Print all entries below exactly, without images.

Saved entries
╔══

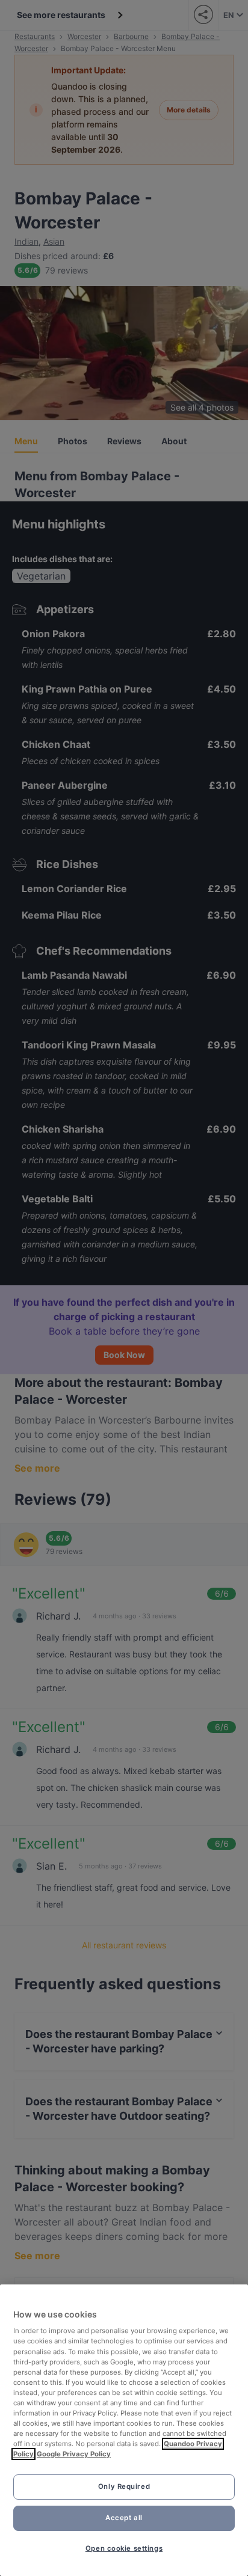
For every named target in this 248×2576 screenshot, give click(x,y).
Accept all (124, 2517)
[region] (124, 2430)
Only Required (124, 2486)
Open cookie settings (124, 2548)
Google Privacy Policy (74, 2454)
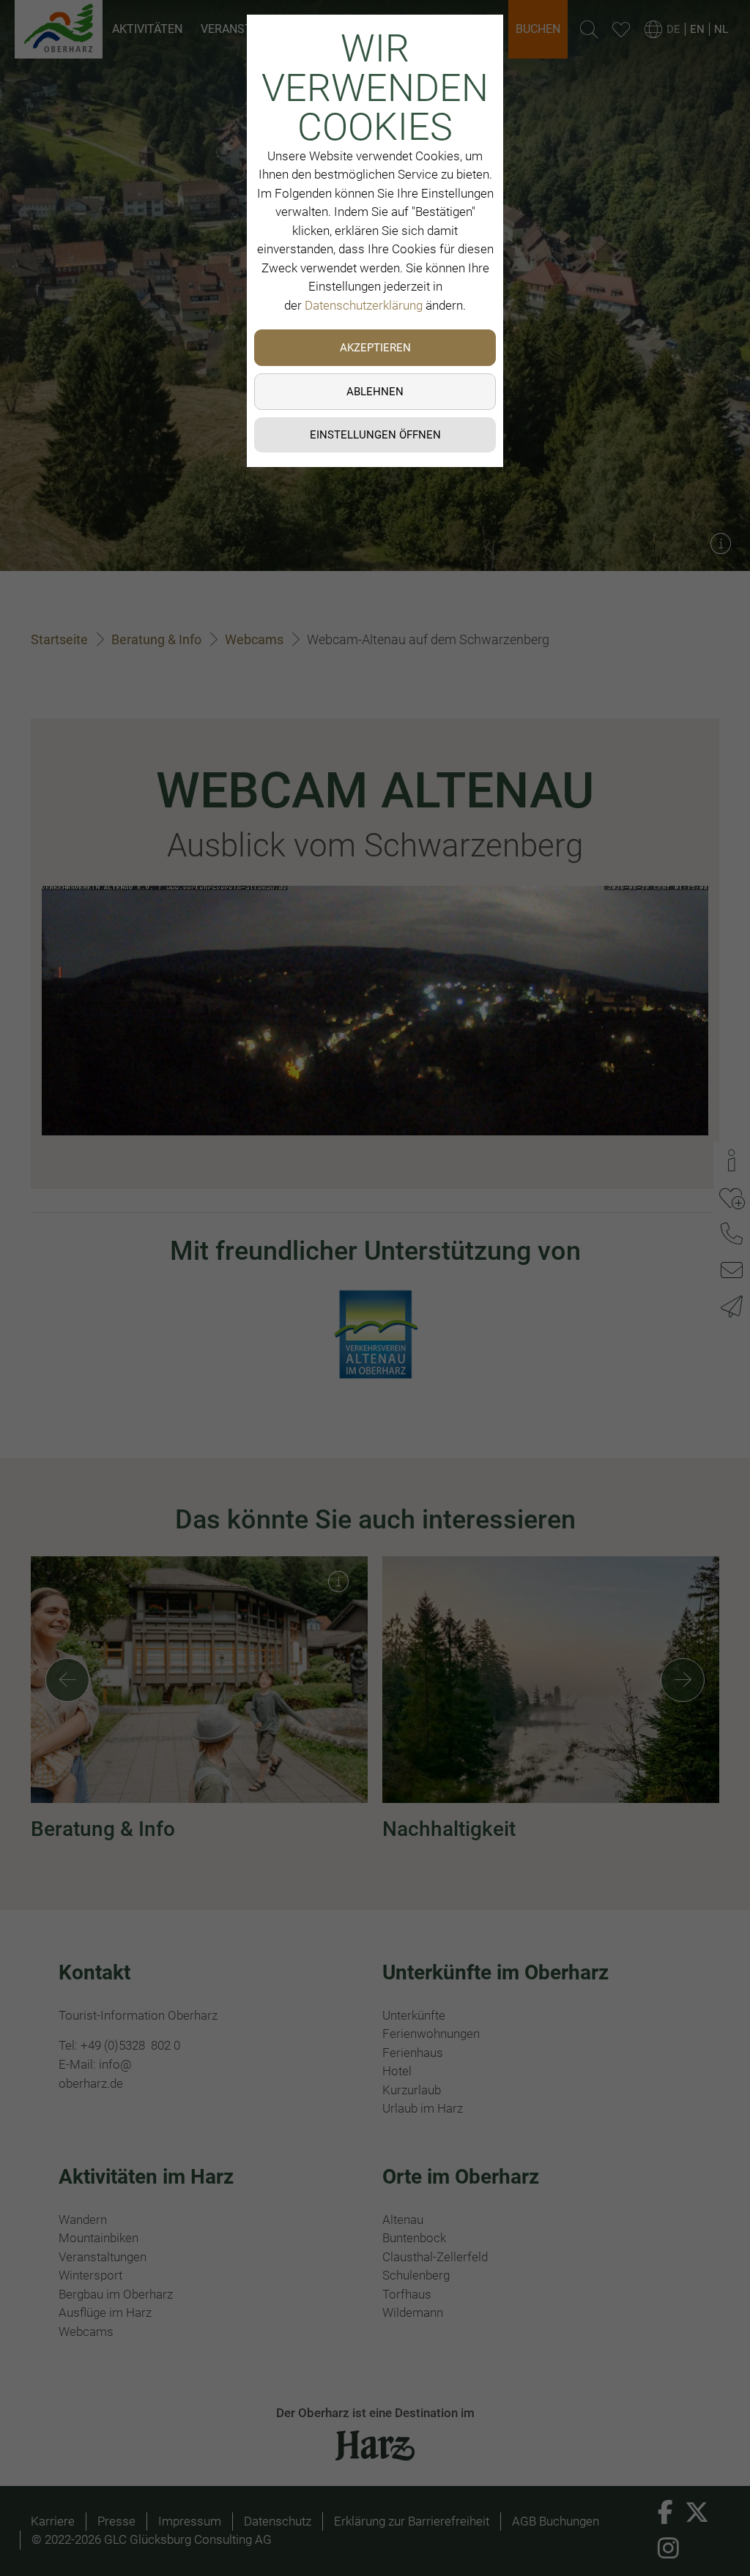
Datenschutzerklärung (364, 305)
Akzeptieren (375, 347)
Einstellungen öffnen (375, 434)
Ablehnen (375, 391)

╚══

**Response:**
For every named target in this 248×2576 screenshot, give click(x,y).
Accept all (124, 2517)
[region] (124, 2430)
Only Required (124, 2486)
Open cookie settings (124, 2548)
Google Privacy Policy (74, 2454)
Datenschutzerklärung (364, 305)
Akzeptieren (375, 347)
Einstellungen öffnen (375, 434)
Ablehnen (375, 391)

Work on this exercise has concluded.